Stated problem 1 = In the article on the Guymon Pioneer Days Rodeo queens, copy word for word the passage starting at "That’s when she" and ending at "the Stonecipher residence.".
Stated problem 2 = Condense the paragraph in the article on the Guymon Pioneer Days Rodeo queens that begins "That’s when she and her husband" into a short bulleted list that keeps its main facts.

Passage provided =
GUYMON, Okla. – Having raised four boys, Sherry Stonecipher looks for a change of pace every May during the Guymon Pioneer Days Rodeo.
That’s when she and her husband, Ken – a longtime member of the rodeo committee – host most, if not all, the visiting queens that are in town for the festivities. For most years, they are just one of several families to host the girls. In 2017 and ’18, all the ladies stayed at the Stonecipher residence.
“For me, I get to mother girls, and it’s a different experience,” she said. “It’s like a big girls’ weekend. I get to watch girl movies. I get to have girl chit-chat. I get to talk about girl stuff instead of guy stuff. It’s like a big slumber party.”
No wonder she looks forward to the week of the rodeo, with performances set for 7:30 p.m. Friday, May 3; 2 and 7:30 p.m. Saturday, May 4; and 2 p.m. Sunday, May 5, at Henry C. Hitch Pioneer Arena.
Two years ago, there were 17 queens in Texas County for the goings-on. They all packed hat boxes, clothes, boots, makeup and other necessities needed during their stay and crammed them into the home on the north side of town.
“That was probably one of my best memories during my year as Miss Rodeo Oklahoma,” said Taylor Spears, the 2017 Miss Pioneer Days Rodeo and 2018 Miss Rodeo Oklahoma. “Sherry was just gleaming when all the girls moved stuff in. You’d think people would be upset, but she wasn’t. She told us, ‘You girls are the daughters I always dreamed of having that I never got to have.’
“It was so fund to spend the week with her.”
That’s what many of the visiting queens say, whether they’re from Oklahoma or Idaho. They find out that rodeo royalty is a big part of the Pioneer Days Rodeo experience.
“I know lots of places that don’t have the queens, but we’ve built it up in Guymon,” said Becky Robinson, who has overseen the queen program for the rodeo committee since 2008. “I line up places for them to stay and line up sponsors to feed them. We don’t want them out a lot of money, so I have everything sponsored. They spend a lot of money to get here.”
It’s become a passion for Robinson, and she shares it with her family. In fact, she and her sister, Gina Horner, take their mother to Las Vegas so they can experience the Miss Rodeo America pageant during the National Finals Rodeo each December.
“I just enjoy working with the girls,” Robinson said. “They’re all really good ambassadors, and I’ve stayed friends with them. I still have girls from way back contact me. It’s just part of the rodeo family.”
Because of the sport’s gypsy lifestyle, contestants, queens and personnel can be away from home for several weeks – even months – at a time. They depend on their rodeo family, and the feelings are felt across the industry. The caravan hits the Oklahoma Panhandle over the first weekend in May.

Material shown =
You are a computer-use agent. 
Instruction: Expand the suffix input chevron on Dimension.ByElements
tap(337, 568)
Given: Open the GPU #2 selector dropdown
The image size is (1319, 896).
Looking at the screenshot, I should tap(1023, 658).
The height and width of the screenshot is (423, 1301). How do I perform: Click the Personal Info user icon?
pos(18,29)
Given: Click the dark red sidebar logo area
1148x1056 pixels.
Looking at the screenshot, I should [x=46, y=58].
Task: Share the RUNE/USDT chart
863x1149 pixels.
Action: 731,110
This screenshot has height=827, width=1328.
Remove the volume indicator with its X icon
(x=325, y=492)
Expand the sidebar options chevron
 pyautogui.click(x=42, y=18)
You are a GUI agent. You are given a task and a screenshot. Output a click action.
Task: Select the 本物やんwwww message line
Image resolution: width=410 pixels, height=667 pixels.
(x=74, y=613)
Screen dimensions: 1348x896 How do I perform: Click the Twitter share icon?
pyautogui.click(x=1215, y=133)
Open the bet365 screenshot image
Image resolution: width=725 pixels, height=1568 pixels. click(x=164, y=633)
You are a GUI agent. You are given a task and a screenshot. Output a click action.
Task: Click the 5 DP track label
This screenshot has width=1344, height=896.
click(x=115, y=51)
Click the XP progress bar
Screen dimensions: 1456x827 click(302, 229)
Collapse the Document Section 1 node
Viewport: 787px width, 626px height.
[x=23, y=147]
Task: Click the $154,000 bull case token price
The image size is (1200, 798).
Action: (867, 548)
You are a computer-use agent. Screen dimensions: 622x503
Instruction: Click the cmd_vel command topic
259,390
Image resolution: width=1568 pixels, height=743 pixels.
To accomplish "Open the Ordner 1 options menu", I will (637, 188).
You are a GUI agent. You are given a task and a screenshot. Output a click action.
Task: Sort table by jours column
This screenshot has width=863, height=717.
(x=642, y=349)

Complete answer 1 =
That’s when she and her husband, Ken – a longtime member of the rodeo committee – host most, if not all, the visiting queens that are in town for the festivities. For most years, they are just one of several families to host the girls. In 2017 and ’18, all the ladies stayed at the Stonecipher residence.

Complete answer 2 =
- Sherry Stonecipher and her husband, Ken, a longtime member of the rodeo committee, host most or all of the visiting queens during the festivities.
- In most years, they are one of several families hosting the girls.
- In 2017 and 2018, all the queens stayed at the Stonecipher home.